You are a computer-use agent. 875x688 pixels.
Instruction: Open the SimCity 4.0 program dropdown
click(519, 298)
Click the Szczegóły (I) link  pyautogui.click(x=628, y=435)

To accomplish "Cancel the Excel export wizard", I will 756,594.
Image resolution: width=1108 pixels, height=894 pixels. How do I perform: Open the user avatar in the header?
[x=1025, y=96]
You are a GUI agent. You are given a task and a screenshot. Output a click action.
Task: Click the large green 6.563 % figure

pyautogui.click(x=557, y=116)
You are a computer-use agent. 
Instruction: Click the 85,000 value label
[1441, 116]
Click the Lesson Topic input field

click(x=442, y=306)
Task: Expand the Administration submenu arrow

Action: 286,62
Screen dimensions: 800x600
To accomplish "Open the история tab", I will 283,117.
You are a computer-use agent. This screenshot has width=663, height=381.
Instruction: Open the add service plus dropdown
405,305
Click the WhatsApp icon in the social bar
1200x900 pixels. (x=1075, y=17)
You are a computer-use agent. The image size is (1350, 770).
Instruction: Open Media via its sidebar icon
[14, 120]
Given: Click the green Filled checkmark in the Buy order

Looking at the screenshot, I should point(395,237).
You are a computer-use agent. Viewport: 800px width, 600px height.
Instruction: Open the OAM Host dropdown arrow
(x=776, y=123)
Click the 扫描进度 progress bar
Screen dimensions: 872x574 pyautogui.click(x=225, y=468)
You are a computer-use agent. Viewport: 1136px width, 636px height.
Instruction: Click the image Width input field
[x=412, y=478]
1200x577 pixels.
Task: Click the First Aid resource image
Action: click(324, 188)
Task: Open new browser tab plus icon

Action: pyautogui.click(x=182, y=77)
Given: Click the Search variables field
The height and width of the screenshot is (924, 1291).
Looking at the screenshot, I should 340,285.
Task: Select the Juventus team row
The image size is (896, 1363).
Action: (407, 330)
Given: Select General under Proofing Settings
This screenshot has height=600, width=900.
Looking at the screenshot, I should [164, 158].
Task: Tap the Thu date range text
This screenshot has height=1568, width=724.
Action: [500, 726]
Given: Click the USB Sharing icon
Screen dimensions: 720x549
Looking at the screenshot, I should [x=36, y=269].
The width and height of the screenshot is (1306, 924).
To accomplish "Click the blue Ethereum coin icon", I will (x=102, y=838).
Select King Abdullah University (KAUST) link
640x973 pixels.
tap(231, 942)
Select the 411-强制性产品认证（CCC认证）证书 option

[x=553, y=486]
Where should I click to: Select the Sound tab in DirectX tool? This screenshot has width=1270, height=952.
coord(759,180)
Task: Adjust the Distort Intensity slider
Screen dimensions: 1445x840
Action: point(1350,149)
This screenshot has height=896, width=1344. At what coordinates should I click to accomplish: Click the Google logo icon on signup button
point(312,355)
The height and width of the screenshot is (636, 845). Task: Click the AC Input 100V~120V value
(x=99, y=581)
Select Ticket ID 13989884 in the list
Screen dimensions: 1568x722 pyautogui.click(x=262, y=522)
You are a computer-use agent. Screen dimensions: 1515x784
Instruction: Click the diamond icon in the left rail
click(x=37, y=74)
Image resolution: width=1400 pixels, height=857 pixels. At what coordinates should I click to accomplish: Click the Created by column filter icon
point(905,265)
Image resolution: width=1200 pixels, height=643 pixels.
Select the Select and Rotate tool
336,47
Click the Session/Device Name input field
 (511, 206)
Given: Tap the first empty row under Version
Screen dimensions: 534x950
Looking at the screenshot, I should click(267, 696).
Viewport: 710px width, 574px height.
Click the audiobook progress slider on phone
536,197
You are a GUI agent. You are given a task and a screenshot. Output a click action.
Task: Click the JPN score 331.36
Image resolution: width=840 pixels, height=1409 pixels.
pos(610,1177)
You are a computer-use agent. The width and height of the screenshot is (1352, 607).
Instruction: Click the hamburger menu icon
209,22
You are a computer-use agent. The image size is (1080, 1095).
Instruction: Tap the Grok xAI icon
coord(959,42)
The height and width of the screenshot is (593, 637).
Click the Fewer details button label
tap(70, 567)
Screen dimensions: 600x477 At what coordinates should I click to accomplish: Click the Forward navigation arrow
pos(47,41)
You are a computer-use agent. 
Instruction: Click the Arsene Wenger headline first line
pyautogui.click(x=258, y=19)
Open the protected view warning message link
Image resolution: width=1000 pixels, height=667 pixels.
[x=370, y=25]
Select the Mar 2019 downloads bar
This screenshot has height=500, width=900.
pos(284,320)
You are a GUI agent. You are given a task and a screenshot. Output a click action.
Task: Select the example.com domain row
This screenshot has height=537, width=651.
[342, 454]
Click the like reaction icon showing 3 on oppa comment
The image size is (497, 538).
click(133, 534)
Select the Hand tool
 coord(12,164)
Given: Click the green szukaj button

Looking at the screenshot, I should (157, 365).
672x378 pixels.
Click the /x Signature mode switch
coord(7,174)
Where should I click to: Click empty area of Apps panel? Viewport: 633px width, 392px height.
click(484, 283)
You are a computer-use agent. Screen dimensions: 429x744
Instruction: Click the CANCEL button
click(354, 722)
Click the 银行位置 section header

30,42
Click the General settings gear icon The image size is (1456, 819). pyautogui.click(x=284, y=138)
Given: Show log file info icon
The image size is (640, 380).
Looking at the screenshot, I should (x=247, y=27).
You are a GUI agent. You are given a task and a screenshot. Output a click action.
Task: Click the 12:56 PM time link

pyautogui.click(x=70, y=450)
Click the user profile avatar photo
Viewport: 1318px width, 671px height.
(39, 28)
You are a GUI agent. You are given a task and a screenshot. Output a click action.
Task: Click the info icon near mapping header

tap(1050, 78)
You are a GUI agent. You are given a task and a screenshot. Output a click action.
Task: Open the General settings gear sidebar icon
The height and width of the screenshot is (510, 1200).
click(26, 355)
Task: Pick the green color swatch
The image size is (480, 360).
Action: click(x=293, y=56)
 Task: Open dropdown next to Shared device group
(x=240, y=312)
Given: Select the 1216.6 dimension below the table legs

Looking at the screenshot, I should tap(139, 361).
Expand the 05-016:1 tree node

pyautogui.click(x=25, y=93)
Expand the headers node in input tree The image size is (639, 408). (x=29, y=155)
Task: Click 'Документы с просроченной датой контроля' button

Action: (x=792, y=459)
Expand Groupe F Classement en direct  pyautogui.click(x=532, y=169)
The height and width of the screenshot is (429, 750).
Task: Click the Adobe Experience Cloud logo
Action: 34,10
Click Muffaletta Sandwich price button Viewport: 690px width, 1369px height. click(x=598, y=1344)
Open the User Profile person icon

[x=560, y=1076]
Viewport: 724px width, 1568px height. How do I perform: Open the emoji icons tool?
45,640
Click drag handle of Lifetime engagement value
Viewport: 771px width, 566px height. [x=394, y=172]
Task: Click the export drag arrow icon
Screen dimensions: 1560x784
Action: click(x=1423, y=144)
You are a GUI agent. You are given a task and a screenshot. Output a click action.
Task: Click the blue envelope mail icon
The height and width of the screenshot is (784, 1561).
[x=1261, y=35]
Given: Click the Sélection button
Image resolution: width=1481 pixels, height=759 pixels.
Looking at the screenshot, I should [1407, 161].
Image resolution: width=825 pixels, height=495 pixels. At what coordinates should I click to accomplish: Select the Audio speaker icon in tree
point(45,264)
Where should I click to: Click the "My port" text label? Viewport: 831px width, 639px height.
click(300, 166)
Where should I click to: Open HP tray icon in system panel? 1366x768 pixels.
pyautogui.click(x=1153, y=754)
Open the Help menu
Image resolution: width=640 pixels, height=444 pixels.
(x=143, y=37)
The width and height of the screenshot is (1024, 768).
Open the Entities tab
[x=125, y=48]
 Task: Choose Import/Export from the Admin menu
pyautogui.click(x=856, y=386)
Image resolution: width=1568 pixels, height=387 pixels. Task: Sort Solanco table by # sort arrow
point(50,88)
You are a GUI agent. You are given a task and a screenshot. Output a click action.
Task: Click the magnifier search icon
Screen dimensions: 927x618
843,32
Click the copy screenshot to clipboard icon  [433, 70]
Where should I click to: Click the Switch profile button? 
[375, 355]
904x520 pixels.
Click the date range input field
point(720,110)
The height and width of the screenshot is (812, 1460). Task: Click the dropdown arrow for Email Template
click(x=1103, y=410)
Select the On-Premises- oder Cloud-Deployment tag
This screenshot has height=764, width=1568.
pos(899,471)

TASK ITEM
Collect every line above that contains the word "computer".

RESPONSE BELOW
You are a computer-use agent. 875x688 pixels.
You are a computer-use agent. 
You are a computer-use agent. This screenshot has width=663, height=381.
You are a computer-use agent. The image size is (1350, 770).
You are a computer-use agent. Viewport: 800px width, 600px height.
You are a computer-use agent. Viewport: 1136px width, 636px height.
You are a computer-use agent. Screen dimensions: 1515x784
You are a computer-use agent. The width and height of the screenshot is (1352, 607).
You are a computer-use agent. The image size is (1080, 1095).
You are a computer-use agent. 
You are a computer-use agent. Screen dimensions: 429x744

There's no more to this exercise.